Navin Kapur, Boston, MA: To go back to the original question, a few thoughts:

  1. For inpatients with decompensated heart failure, we often track mixed venous sats and arterial sats in our heart failure patients without necessarily following Fick or TD outputs. This allows us to titrate therapy in response to acute hemodynamic changes with their original dataset as an internal control.
  2. The B-cell lymphoma also complicates issues here both on the arterial sat and the venous sat. Not sure I would rely much on any of the saturation measures other than to rule out shunt, evaluate his pulmonary function, and to track for acute changes depending on why the PA catheterization was done in the first place.
  3. If we really want a sense of this patient’s cardiac function and reserve function, then cardiopulmonary exercise testing with measured VO2 is likely the best way to go. All bets are off when trying to correlate invasive hemodynamics and LV [left ventricular] ejection fraction (which should be primarily used to stratify him as HFpEF [heart failure with preserved EF] / HFrEF [HF with reduced EF] and to identify his candidacy for device therapy [implantable cardioverter defibrillator (ICD), etc.]).

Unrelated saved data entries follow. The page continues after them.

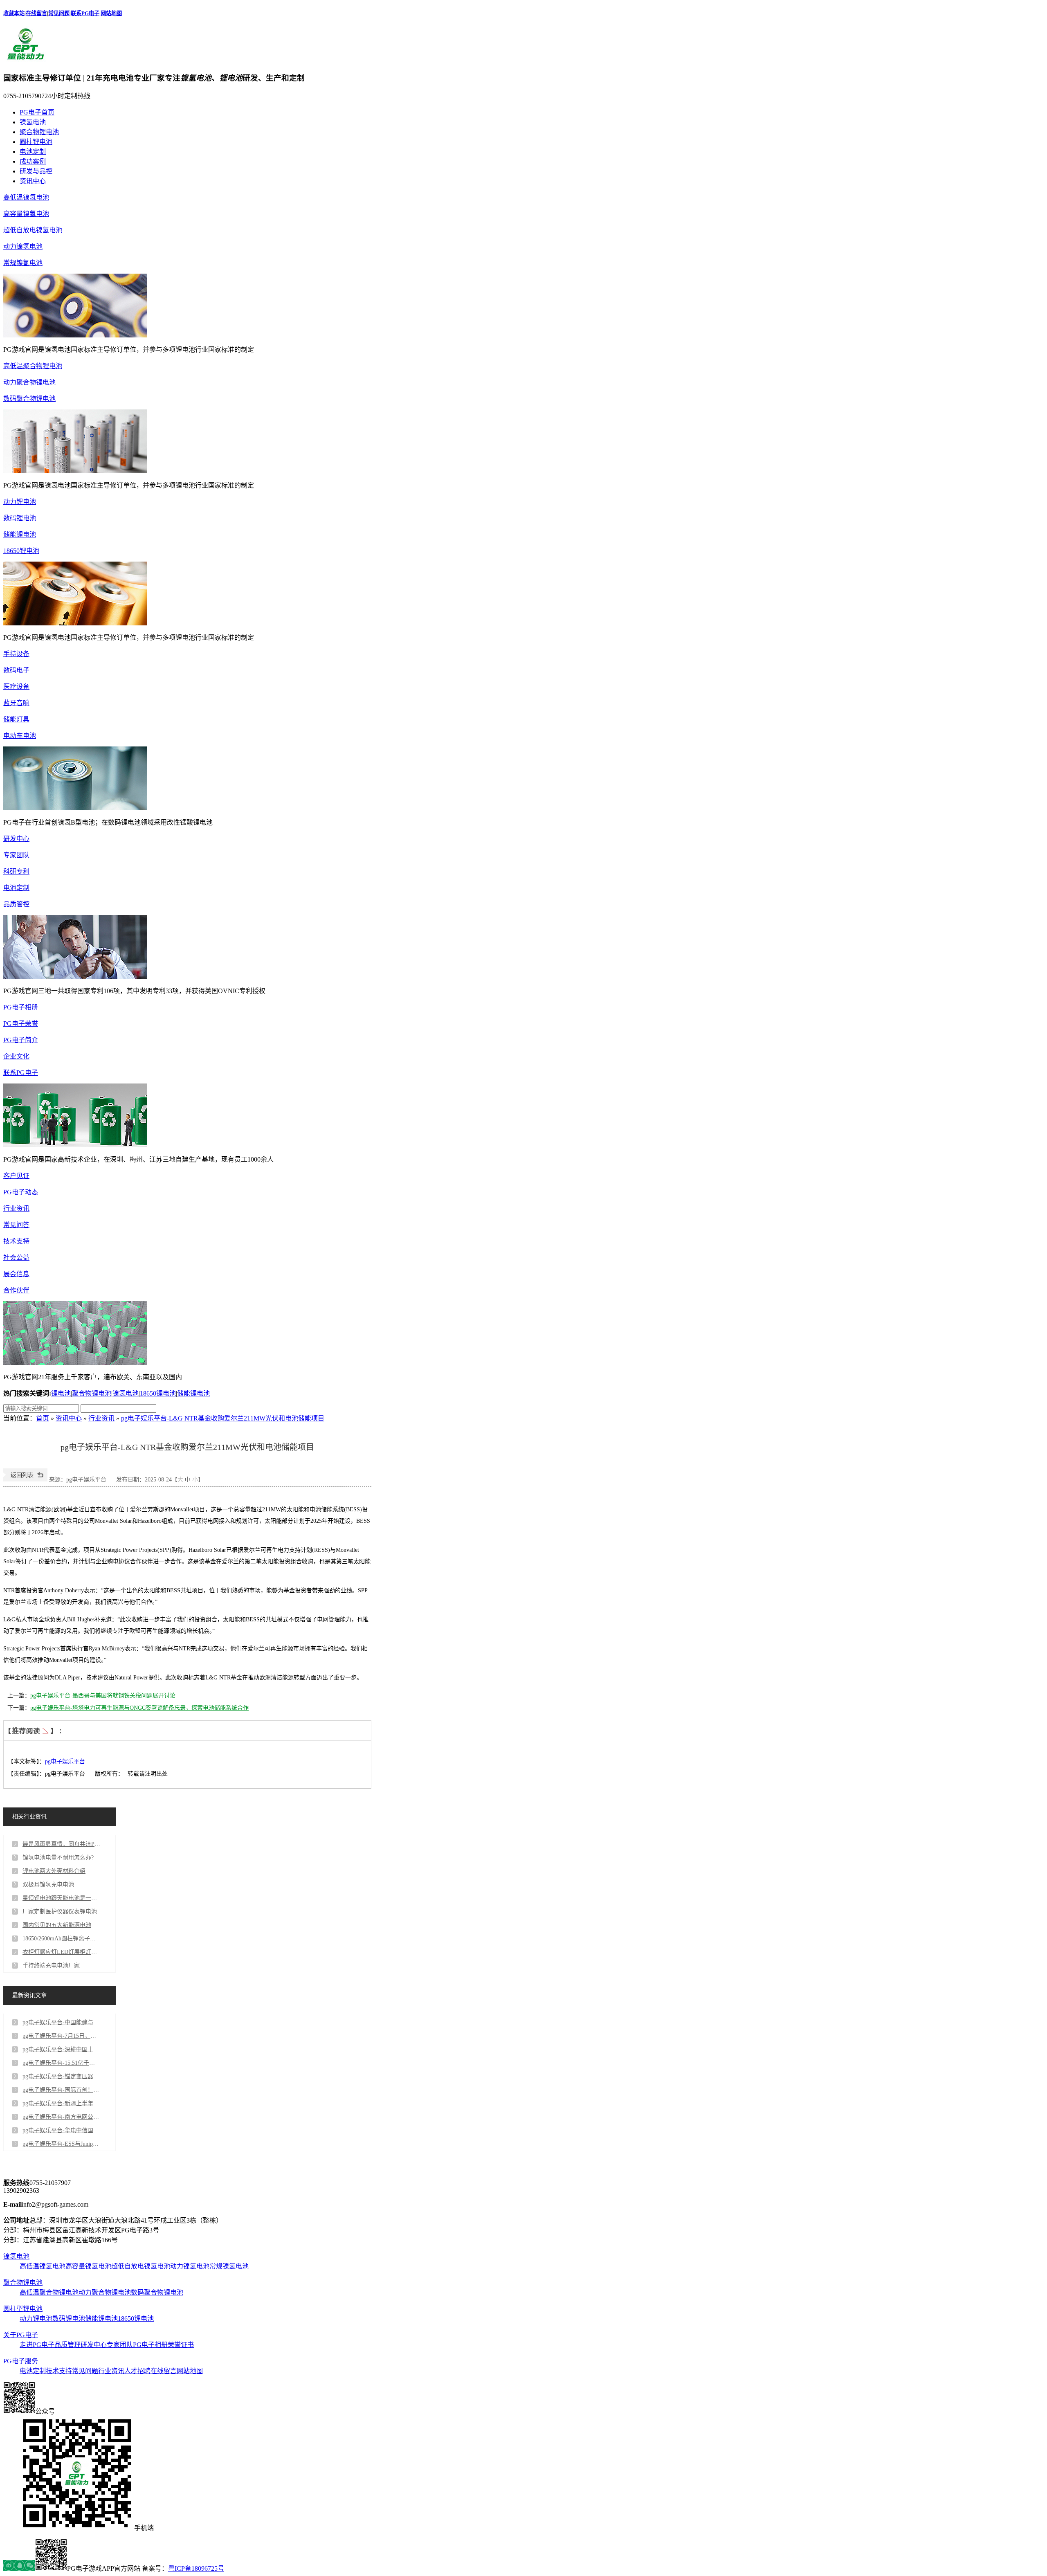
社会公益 (16, 1257)
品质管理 (67, 2344)
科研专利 (16, 871)
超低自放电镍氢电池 (32, 230)
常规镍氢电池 (23, 262)
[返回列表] (25, 1480)
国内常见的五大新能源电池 (56, 1925)
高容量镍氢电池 (26, 213)
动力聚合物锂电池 (29, 382)
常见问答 (16, 1224)
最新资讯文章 (29, 1995)
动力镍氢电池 (23, 246)
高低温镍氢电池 (26, 197)
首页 (42, 1418)
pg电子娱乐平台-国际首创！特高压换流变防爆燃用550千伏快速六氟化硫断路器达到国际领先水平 (61, 2090)
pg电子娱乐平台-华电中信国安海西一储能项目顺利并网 (61, 2130)
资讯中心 (33, 181)
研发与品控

Mike Ragosta, Charlottesville, VA: The hemoglobin doesn’t influence the oxygen consumption; that’s the demand side while the anemia is the supply side. The low PA saturation in the presence of anemia does not necessarily imply low cardiac output. If you recall Dr. Grossman’s analogy, if you think of the red blood cells as the “trucks” carrying the oxygen, for any given oxygen consumption, if you have anemia, you have less “trucks” delivering the oxygen. Thus, to meet the oxygen demand, you will need to extract more oxygen from the fewer trucks and thus you will have a lower mixed venous saturation in the setting of anemia as compared to the same cardiac output without anemia. Seems like you have to actually measure oxygen consumption in this case. Otherwise, you are just guessing.

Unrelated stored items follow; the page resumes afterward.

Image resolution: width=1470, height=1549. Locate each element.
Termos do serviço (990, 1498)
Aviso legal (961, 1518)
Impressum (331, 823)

From Narang et al’s Circulation publication: ”… measured VO2 differed significantly from values derived from formulae of Dehmer, LaFarge, and Bergstra [Table 1] with median (interquartile range) absolute differences of 28.4 (13.1, 50.2) ml/min, 37.7 (19.4, 63.3) ml/min, and 31.7 (14.4, 54.5) ml/min, for the respectively (P < 0.0001 for each). The measured and estimated values differed by >25% in 17% to 25% of patients depending on the formula used. Median absolute differences were greater in severely obese patients (body mass index > 40 kg/m2), but were not affected by sex or age.”1

The bottom line 

I agree with Drs. Borlaug, Ragosta, and Narang and colleagues, that “…estimates of resting VO2 derived from conventional formulae are inaccurate, especially in severely obese individuals. When accurate hemodynamic assessment is important for clinical decision-making, VO2 should be directly measured.” It looks like we’re all going to need an O2 consumption hood.


I want to thank my colleagues from across the country, true experts and teachers, who have so thoughtfully contributed to this informative and entertaining educational discussion. My great appreciation to you all.


  1. Narang N, Thibodeau JT, Levine BD, Gore MO, Ayers CR, Lange RA, Cigarroa JE, Turer AT, de Lemos JA, McGuire DK. Inaccuracy of estimated resting oxygen uptake in the clinical setting. Circulation. 2014 Jan 14; 129(2): 203-210. doi: 10.1161/CIRCULATIONAHA.113.003334.
  2. Galley RS, Wenger MA, Raya M, Erbs KK, Spyropoulos P, Nash MS. Energy expenditure of trans-tibial amputees during ambulation at self-selected pace. Prosthet Orthot Int. 1994 Aug; 18(2): 84-91.